*Work required*: Only one span of the listing below should come back. It runs from the line with "Click the add layer icon" through the line with "Viewport: 1456px width, 819px height.", and each of its lines must be reproduced exactly.

*Input data*:
##########

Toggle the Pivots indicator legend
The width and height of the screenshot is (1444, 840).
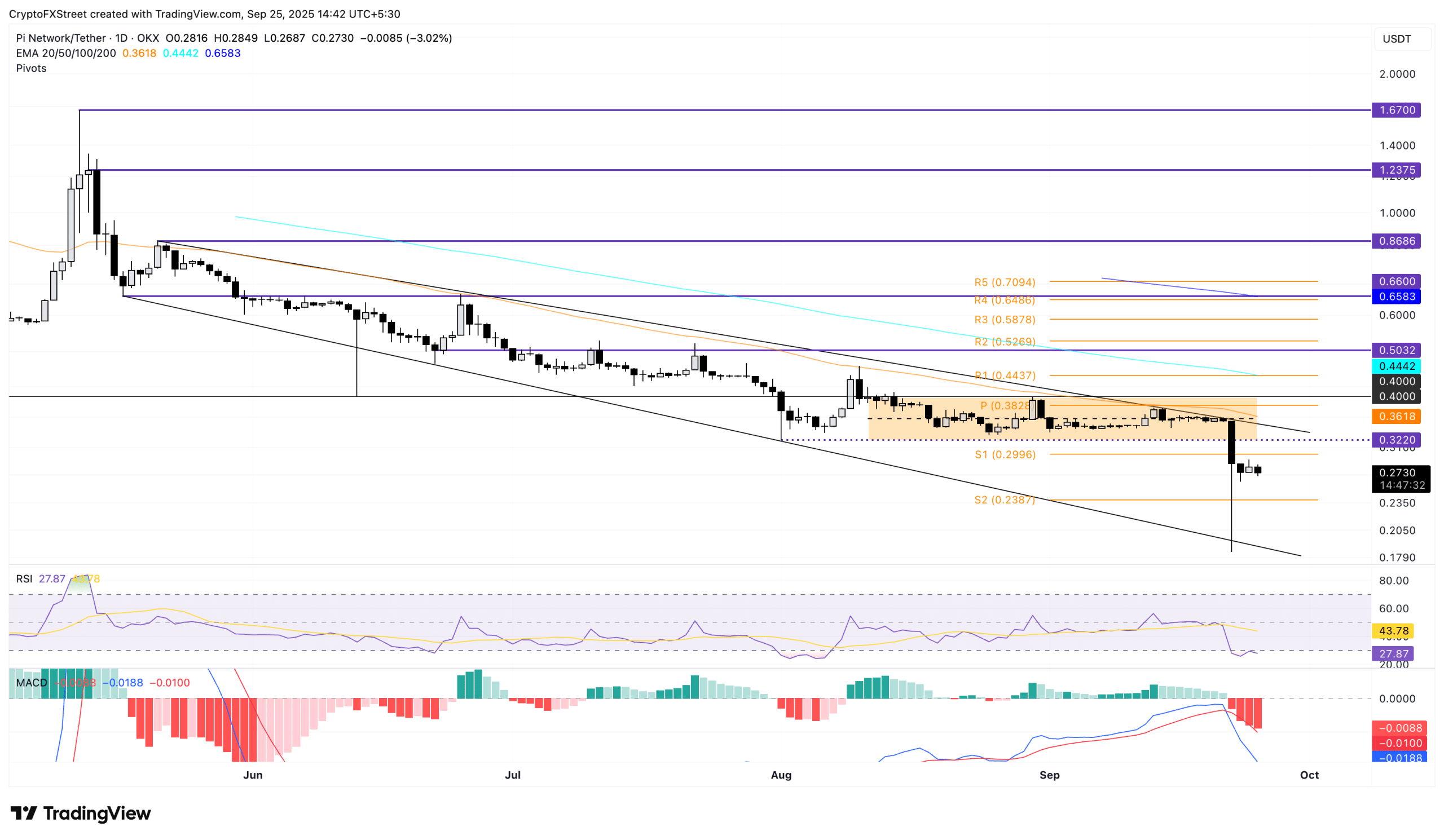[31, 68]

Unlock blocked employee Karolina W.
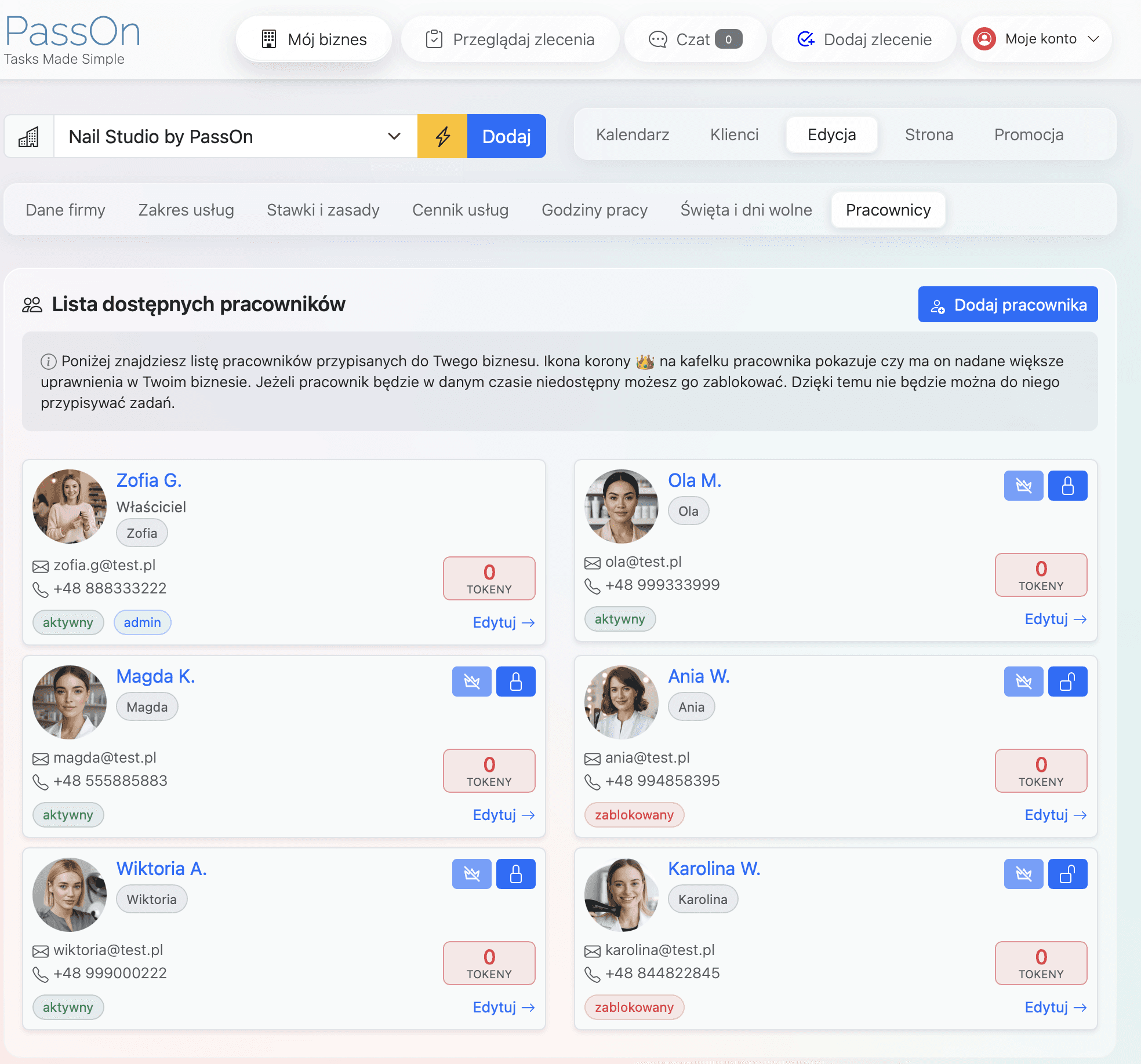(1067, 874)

##########

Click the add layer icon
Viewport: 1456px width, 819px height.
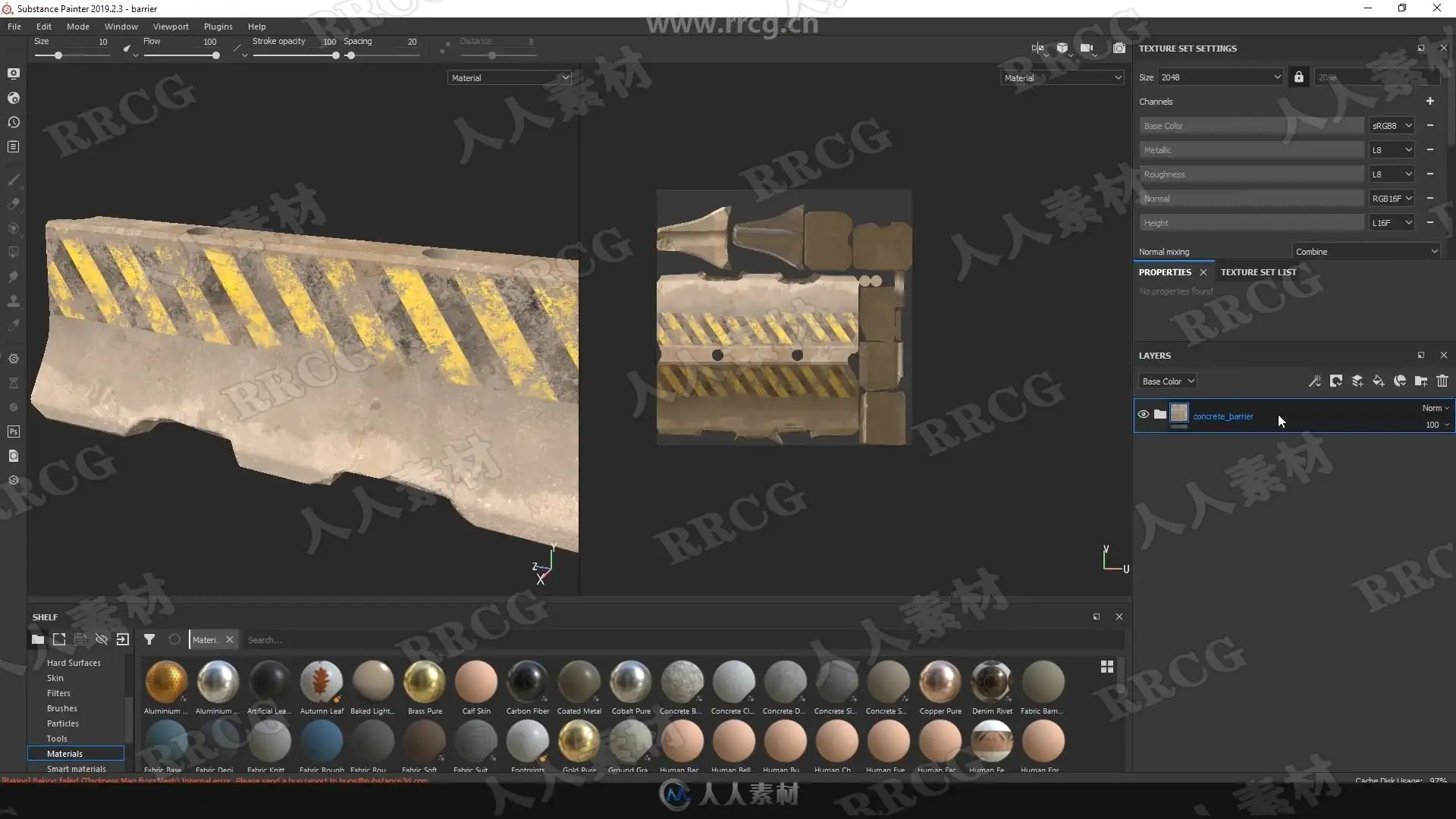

##########

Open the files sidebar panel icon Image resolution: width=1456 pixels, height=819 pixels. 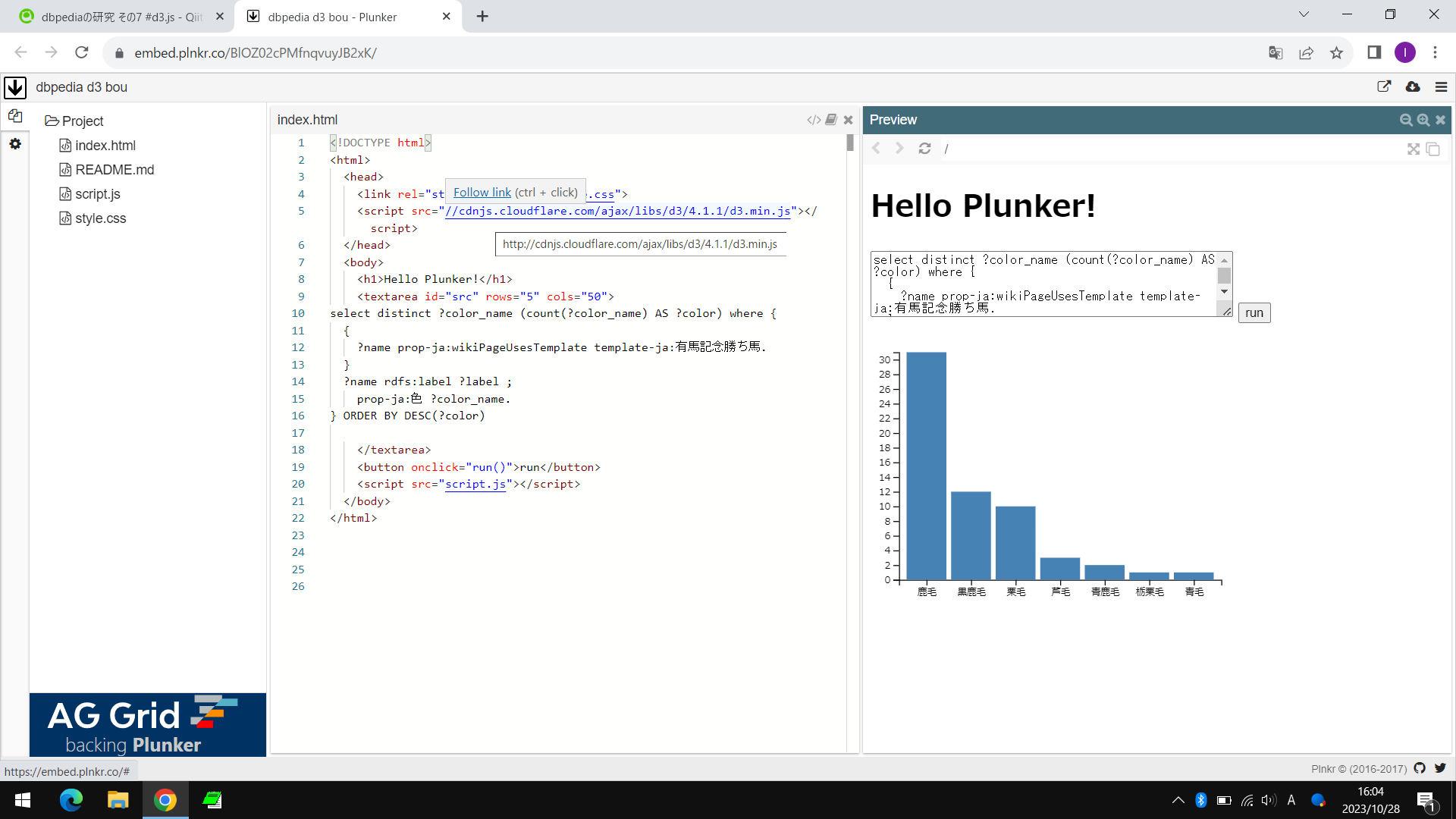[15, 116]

##########

*Reply to the task*:
Click the add layer icon
Viewport: 1456px width, 819px height.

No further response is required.